Articulo

Calidad de vida de las personas mayores

En 30 años la cantidad de trabajos publicados acerca de la calidad de vida han aumentado en forma exponencial. Sin embargo, las polémicas al respecto siguen existiendo.
Como señala Fernández — Balíesteros, desde una perspectiva semántica, el término “calidad” hace referencia a ciertos atributos o características de un determinado objeto (la vida), y a su vez, la “vida” supone una amplia categoría que incluye a los seres vivos. El problema, es que la vida puede ser analizada desde distintas perspectivas y, por tanto, la calidad de vida ha de ser — necesariamente- multidisciplinar.
A la hora de definir el concepto de calidad de vida, dos grandes polémicas están siendo debatidas:

  1. De una parte se postula que la calidad de vida hace referencia, exclusivamente, a la percepción subjetiva que el (los) individuo(s) tiene(n) sobre ciertas condiciones mientras que otros, por el contrario, consideran que la calidad de vida ha de comprender tanto condiciones subjetivas (relativas a la valoración o la apreciación que el sujeto tiene sobre distintas condiciones de la vida), como objetivas (esas mismas condiciones pero evaluadas de forma independiente al sujeto).
  2.  Por otra parte también se cuestiona si la calidad de vida debe ser medida por cada sujeto (de acuerdo a los parámetros que cada uno considere necesario) o se puede establecer una calidad de vida general para todos los sujetos.

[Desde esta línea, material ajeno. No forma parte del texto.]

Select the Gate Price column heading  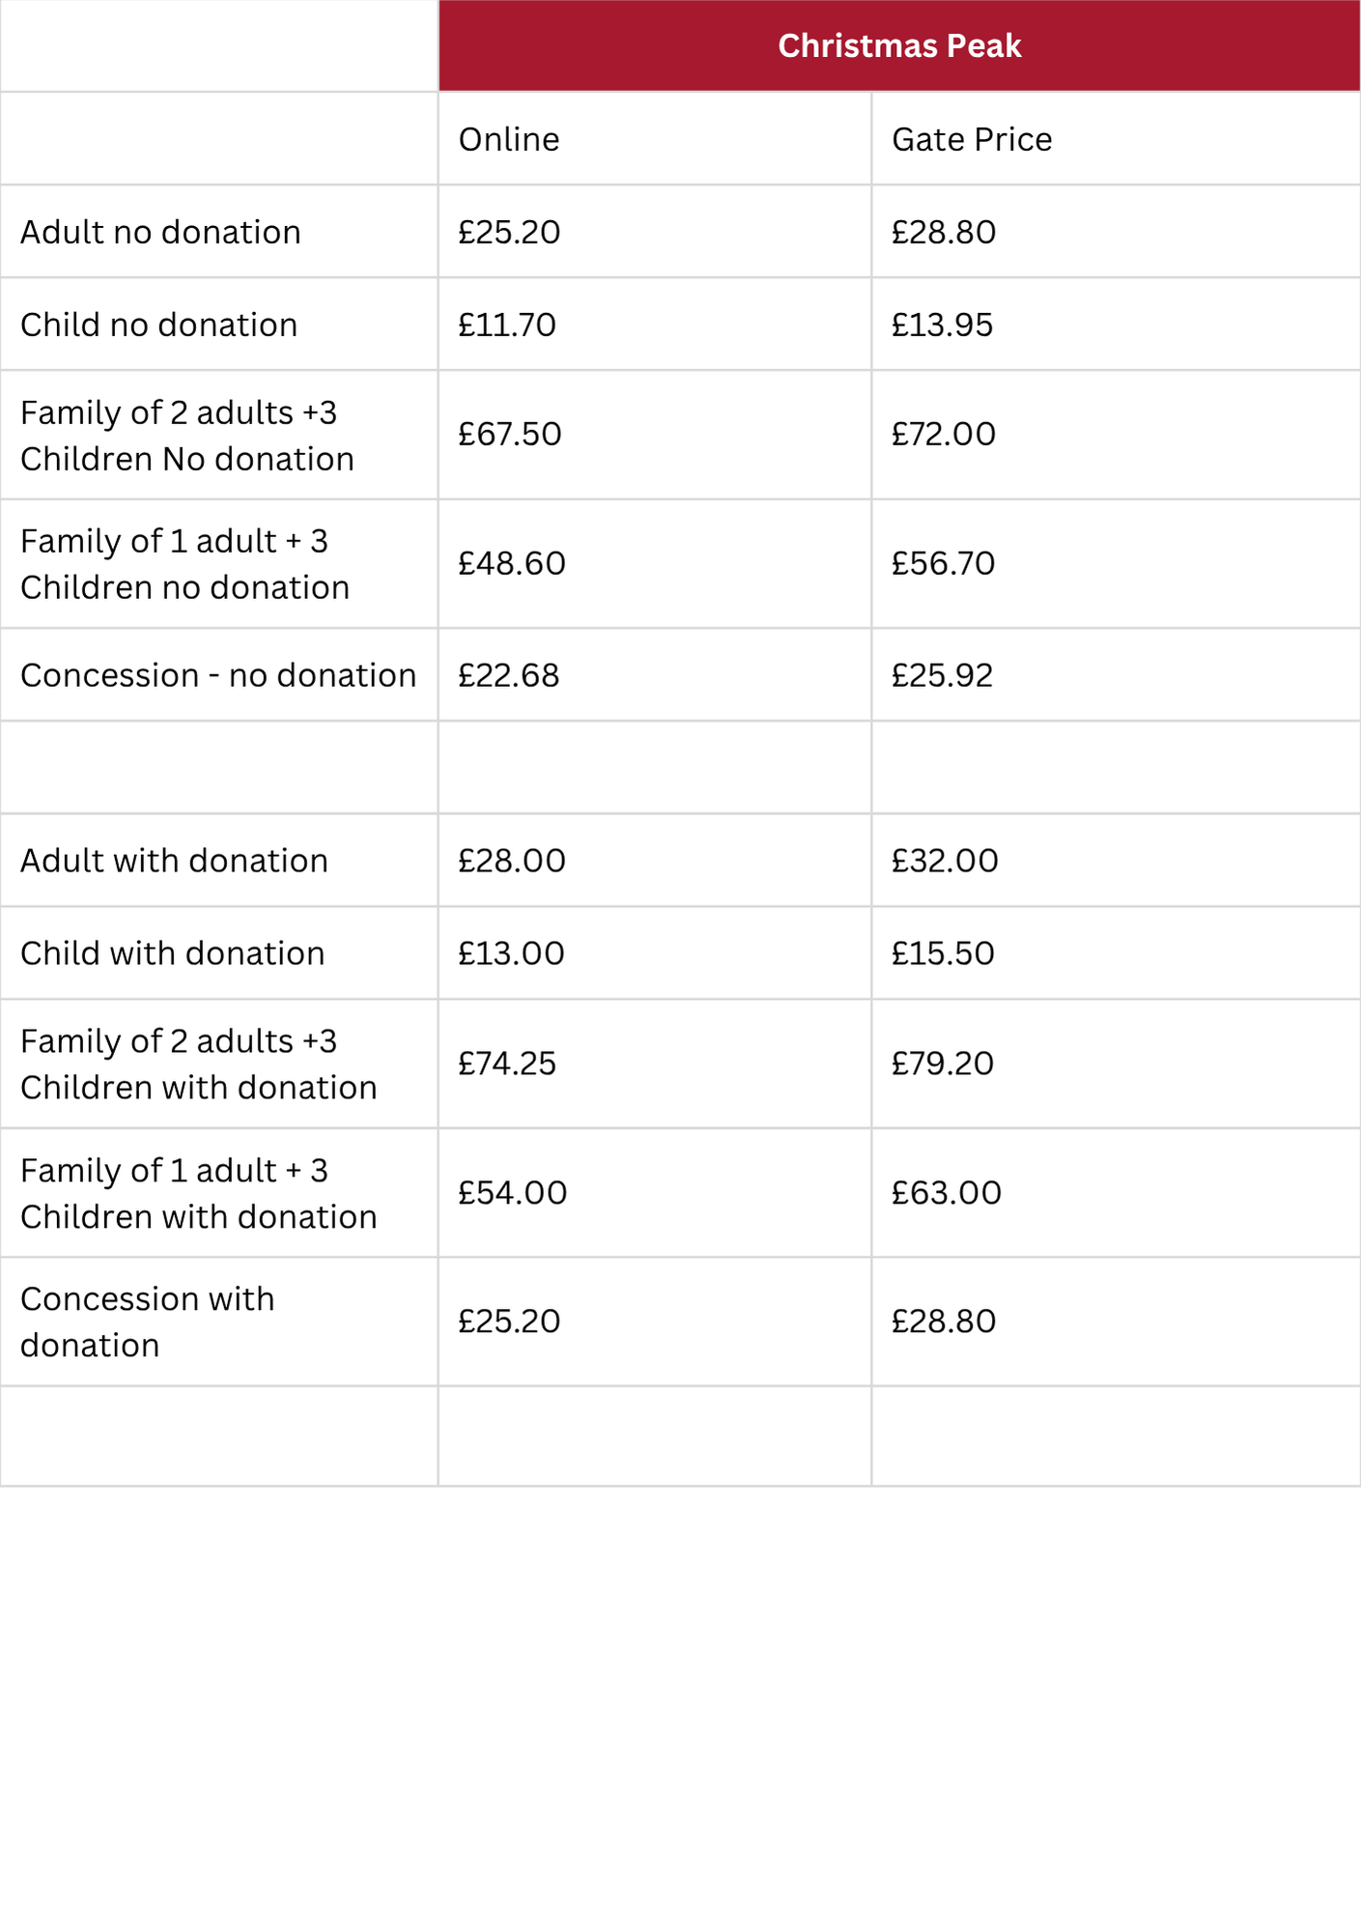(x=972, y=140)
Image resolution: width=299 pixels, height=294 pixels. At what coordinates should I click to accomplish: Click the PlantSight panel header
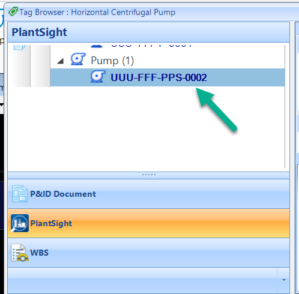click(x=148, y=32)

En cuanto a la primera polémica utilizar una postura reduccionista, empobrecería y hasta desvirtuaría el concepto de calidad de vida. Los hechos que le ocurren a los seres humanos son objetivos, pero a su vez la conciencia y la reflexión sobre ellos es un concepto subjetivo.
Respecto al segundo punto como hemos visto las necesidades básicas humanas son de carácter bastante general, por lo tanto es probable que no exista mucha disparidad entre los componentes de la calidad de vida atribuidos por distintos seres humanos. Sin embargo se debe considerar que algunos componentes tienen mayor peso de acuerdo al momento de la vida, por ejemplo la salud en los jóvenes (que la poseen) es un factor menos importante que el trabajo y las relaciones sociales, mientras que para los mayores (que temen perderla o que en parte la han perdido), cobra un papel relevante por encima de los otros factores.
Deberíamos entonces centrar la “calidad de vida” como un concepto en el que se junten el bienestar social y de confort y ese otro tipo de bienestar, el psicológico, que se basa en el estado de ánimo, en la satisfacción por la vida y lo que ella nos ha dado. Y en un tercer punto, el bienestar subjetivo, que añade el aspecto de autoestima y salud percibido por uno mismo.
Lo que podemos concluir es que más allá de estas polémicas, la calidad de vida se expresa en distintos contextos, en este concepto se integran distintos componentes o condiciones-cuyo peso o importancia varía en función de una serie de parámetros personales (como la edad o el género) o sociales (como las condiciones socioeconómicas o educativas). Pero además la calidad de vida tiene una gran relevancia, no sólo científica sino también social, ya que se viene utilizando como el objetivo por excelencia del estado de bienestar y, más aún, de las políticas socioeconómicas de todo estado moderno y democrático, y de cualquier signo político.
La vejez supone la pérdida o disminuciones de las condiciones o ingredientes que comúnmente están involucradas en la vida y que, por tanto, la calidad de vida de los mayores se resiente. Estas pérdidas o duelos pueden ser reales, posibles (Pérdida del respeto y del cariño de la gente, pérdida de la capacidad mental) o fantaseadas (pérdida de la independencia, abandono del hogar—geriátrico-). De cómo se elaboren esos duelos surgirá una reelaboración del concepto de sí mismo y de su identidad personal, si el proceso es positivo se tenderá a una buena calidad de vida y si es negativo existirá
malestar físico y mental. Las políticas sociales encaminadas a la atención de adultos mayores tienen, precisamente, el objetivo de mejorar su calidad de vida, potenciando los recursos personales y sociales.
Tanto desde una perspectiva teórica como empírica, las condiciones que parecen integrar la calidad de vida de los adultos mayores, son las siguientes: la salud (tener buena salud), las habilidades funcionales (valerse por sí mismo), las condiciones económicas (tener una buena pensión y/o jubilación), las relaciones sociales (mantener relaciones con la familia y los amigos), la actividad (mantenerse activo), los servicios sociales y sanitarios (tener buenos servicios sociales y sanitarios), la calidad en el propio domicilio y del contexto inmediato (tener una buena vivienda propia y calidad en el medio ambiente), la satisfacción con la vida (sentirse satisfecho con la vida) y las oportunidades culturales y de aprendizaje (tener oportunidad de aprender cosas nuevas).